L’article de Noam Chomsky est donc consacré à la propagande. Il y étudie les ressorts de « la guerre menée contre les travailleurs » dans le contexte américain. Le fait n’est formulé publiquement qu’il y a peu, lors de la démission du Labor Management Council de Doug Fraser, ancien président du syndicat de l’automobile United Auto Workers, mais l’intellectuel américain en retrouve les fondements dès « l’élaboration du fragile contrat social » dans les années 30. Si le premier procédé est celui de la matraque, une méthode « scientifique » est rapidement élaborée pour casser les grèves. Elle date de 1934 et prend le nom de « formule de Mohawk Valley ». Dans un contexte de grève quasi généralisée, elle est conçue pour casser un mouvement très dur dans les usines Remington Rand de cette région : « monter la population contre les grévistes et les responsables syndicaux afin de renvoyer d’eux une image devenue aujourd’hui omniprésente ».
Les tenants de l’industrie comprennent rapidement que leur développement reposera sur une non-remise en cause et que celle-ci passera par le « contrôle de l’esprit public » via une « propagande » usant de tous les moyens de communication à destination du public.

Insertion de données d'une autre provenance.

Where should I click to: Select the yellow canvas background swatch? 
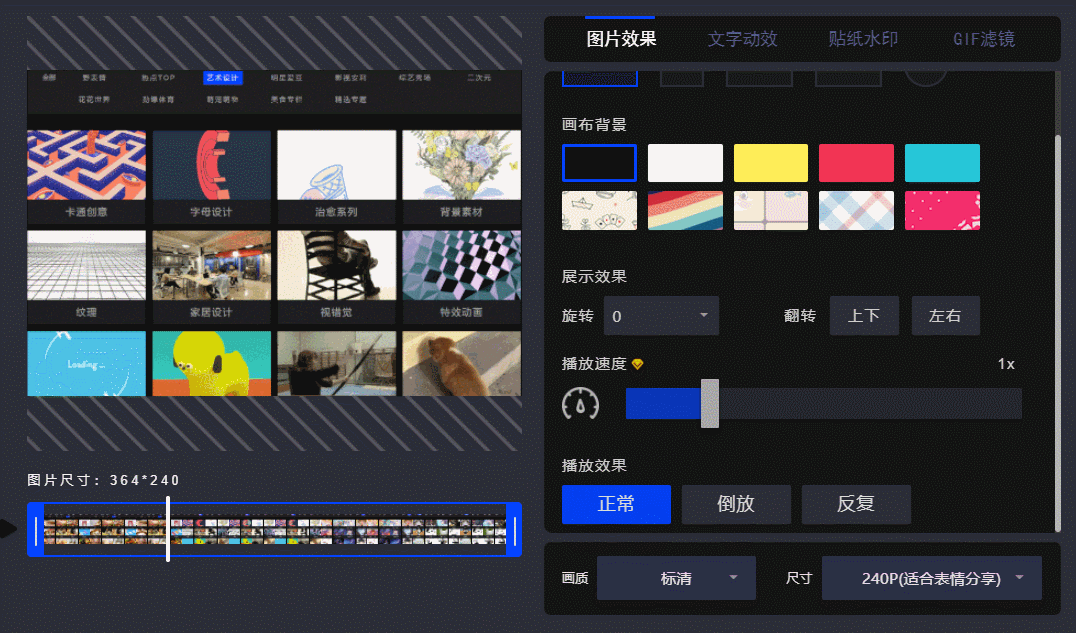pyautogui.click(x=770, y=162)
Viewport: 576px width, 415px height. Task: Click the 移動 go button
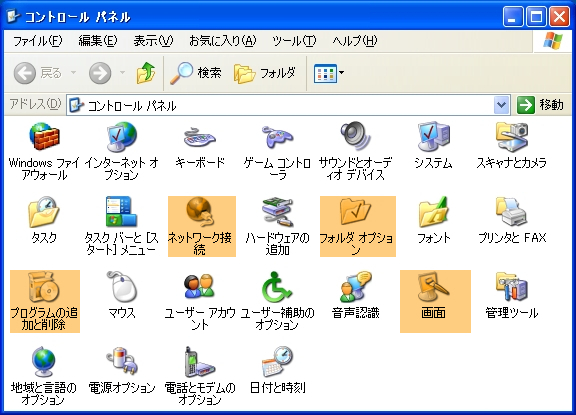(x=540, y=105)
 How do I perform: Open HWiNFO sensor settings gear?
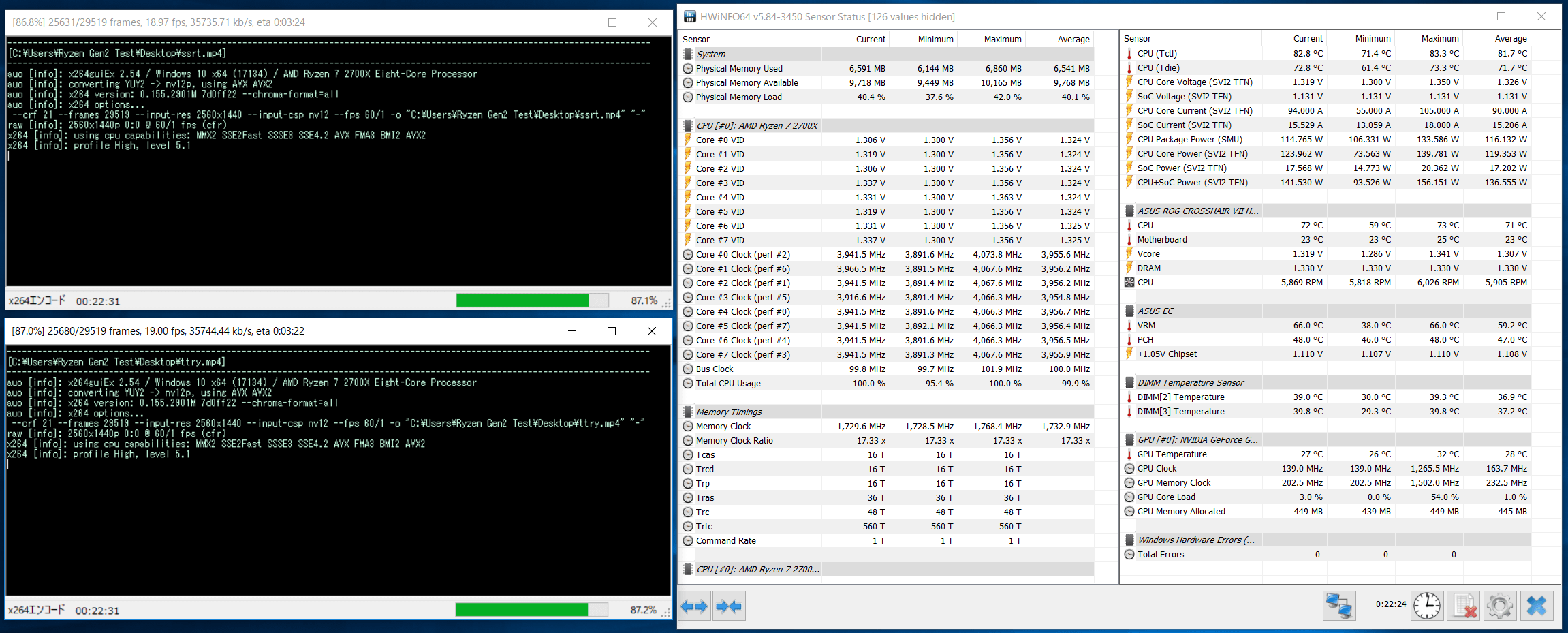tap(1500, 605)
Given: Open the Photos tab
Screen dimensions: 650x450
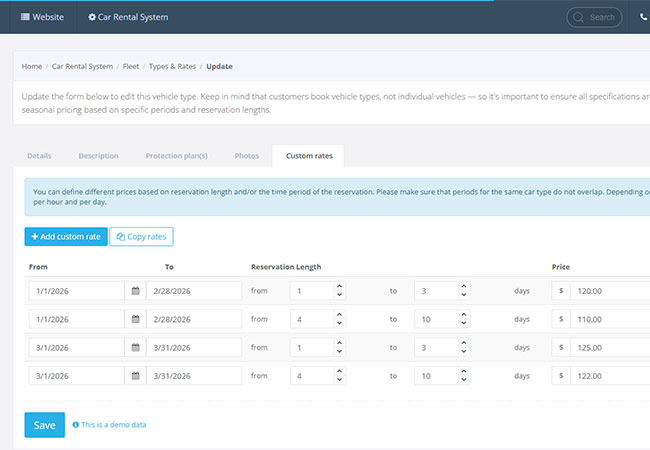Looking at the screenshot, I should [247, 156].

Après guerre, la « propagande » devient « relations publiques » dépensant des milliards de dollars à diffuser cette image de l’« harmonie », à cantonner les gens dans leur espace de travail en les excluant de la sphère politique, à faire germer l’idée de la peur et la haine de l’autre, « techniques fort banales du contrôle social ». Si bien que, aujourd’hui à Marseille, comme dans les années 30 aux États-Unis, « il ne s’agissait pas simplement d’affronter des gens qui invoquent la “loi sur le droit-de-travailler » pour briser les grèves. Il faut aussi se battre contre nos cinq heures quotidiennes de télévision, l’industrie cinématographique, les manuels et le système scolaires ainsi que tout le reste », pour reprendre les termes de Noam Chomsky.


Cette Europe qui ne supporte pas le « non »

Autre sujet abordé dans la revue : l’Europe. Un article de Benoît Eugène saura intéresser tous les « incultes » ayant voté non au référendum sur la constitution européenne.
Ils pourront découvrir l’ampleur du processus mis en œuvre dans les couloirs de Bruxelles pour « combattre l’ignorance et l’indifférence du citoyen », le postulat de base étant, évidemment, que celui-ci est mal éduqué et mal informé. Outre le doublement du budget de la communication de la commission, les fonctionnaires européens on lancé une « vaste consultation » (1 057 réponses sur quelque 352 703 427 électeurs potentiels…) et ouvert un grand chantier en direction des journalistes pour « mettre ensemble nos capacités respectives d’expertise pour communiquer vraiment sur la réalité si exaltante de l’UE », dixit Margot Wallström, vice-présidente de la commission européenne. Ici, les journalistes télé constituent une cible privilégiée, avec des formations à l’appui (financées par l’Europe), des stages à la Commission et des invitations régulières à suivre les commissaires dans leurs déplacements. Prenant exemple sur les grosses entreprises qui visent les consommateurs dès le plus jeune âge, l’Europe ne va pas ménager ses efforts publicitaires à destination de ce tendre cœur de cible.
Tout ceci, et bien d’autres infos, dans le dernier numéro d’Agone, intitulé, rappelons-le, « Domestiquer les masses ».